_TASK_
Rewrite the records below with "panel" changed to "sidebar" and nothing else altered, leaving out the pictures.

_RECORDS SHOWN_
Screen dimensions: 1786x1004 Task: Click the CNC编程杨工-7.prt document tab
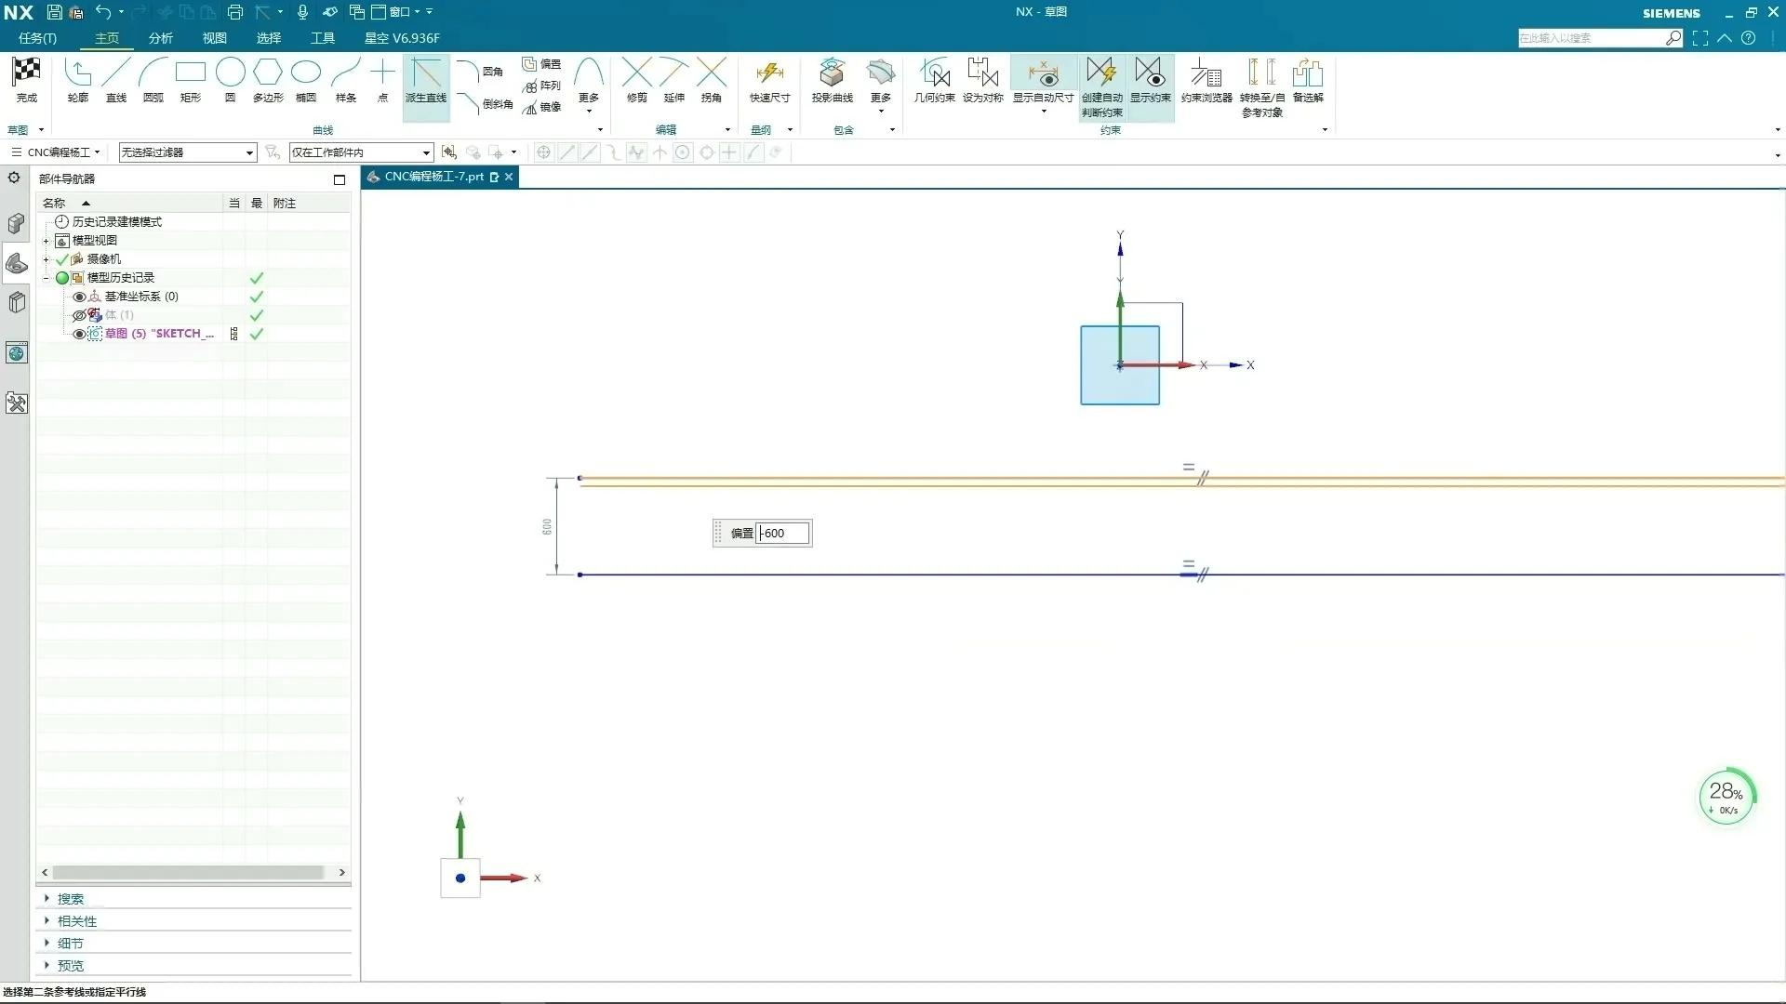[x=433, y=177]
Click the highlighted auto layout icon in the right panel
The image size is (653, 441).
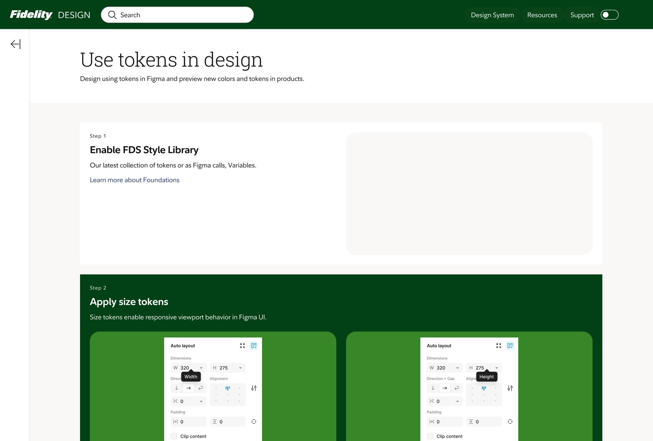(510, 346)
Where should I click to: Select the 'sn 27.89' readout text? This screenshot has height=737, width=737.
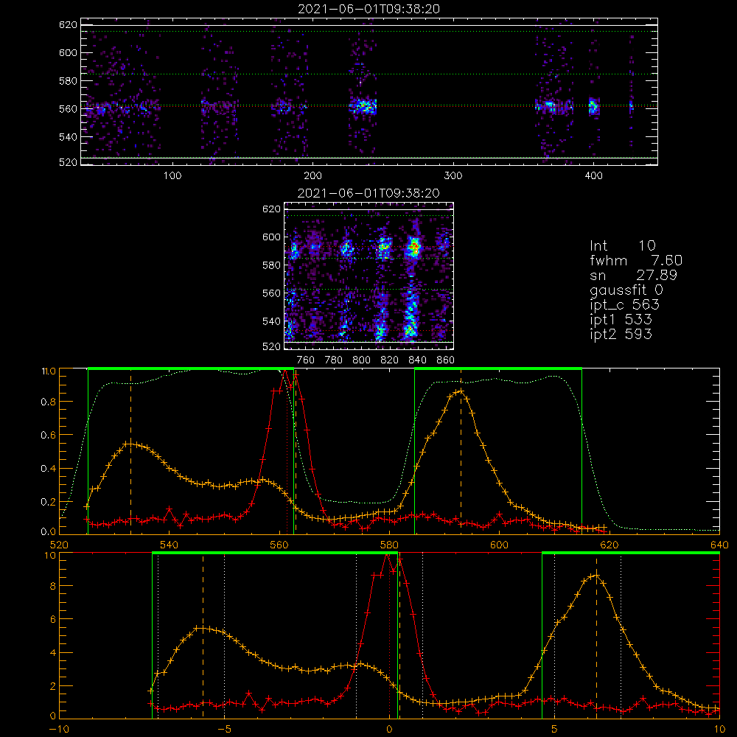(x=634, y=275)
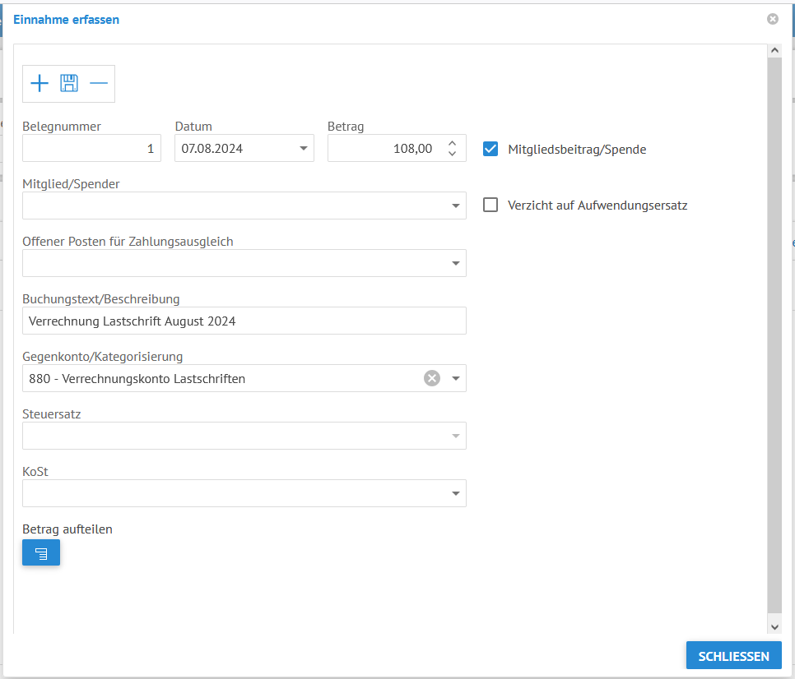Close dialog with top-right x icon
The width and height of the screenshot is (795, 679).
coord(773,19)
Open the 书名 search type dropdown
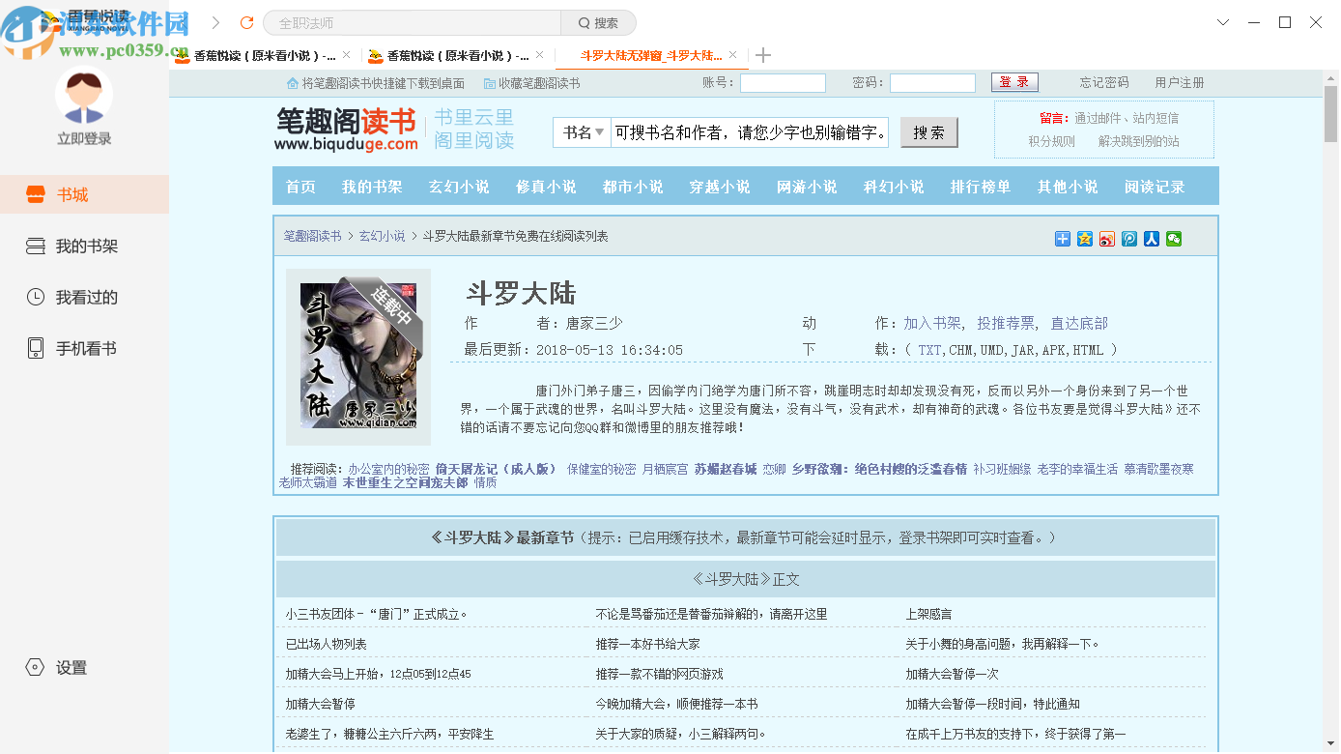Screen dimensions: 1341x754 581,131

_REPLY TO THE EXERCISE_
Screen dimensions: 1786x1004 Task: Click the CNC编程杨工-7.prt document tab
[x=433, y=177]
Click the highlighted auto layout icon in the right sidebar
The image size is (653, 441).
(510, 346)
Where should I click to: Select the 'sn 27.89' readout text? This screenshot has height=737, width=737.
(x=634, y=275)
Close dialog with top-right x icon
The width and height of the screenshot is (795, 679).
coord(773,19)
Open the 书名 search type dropdown
Screen dimensions: 1341x754 581,131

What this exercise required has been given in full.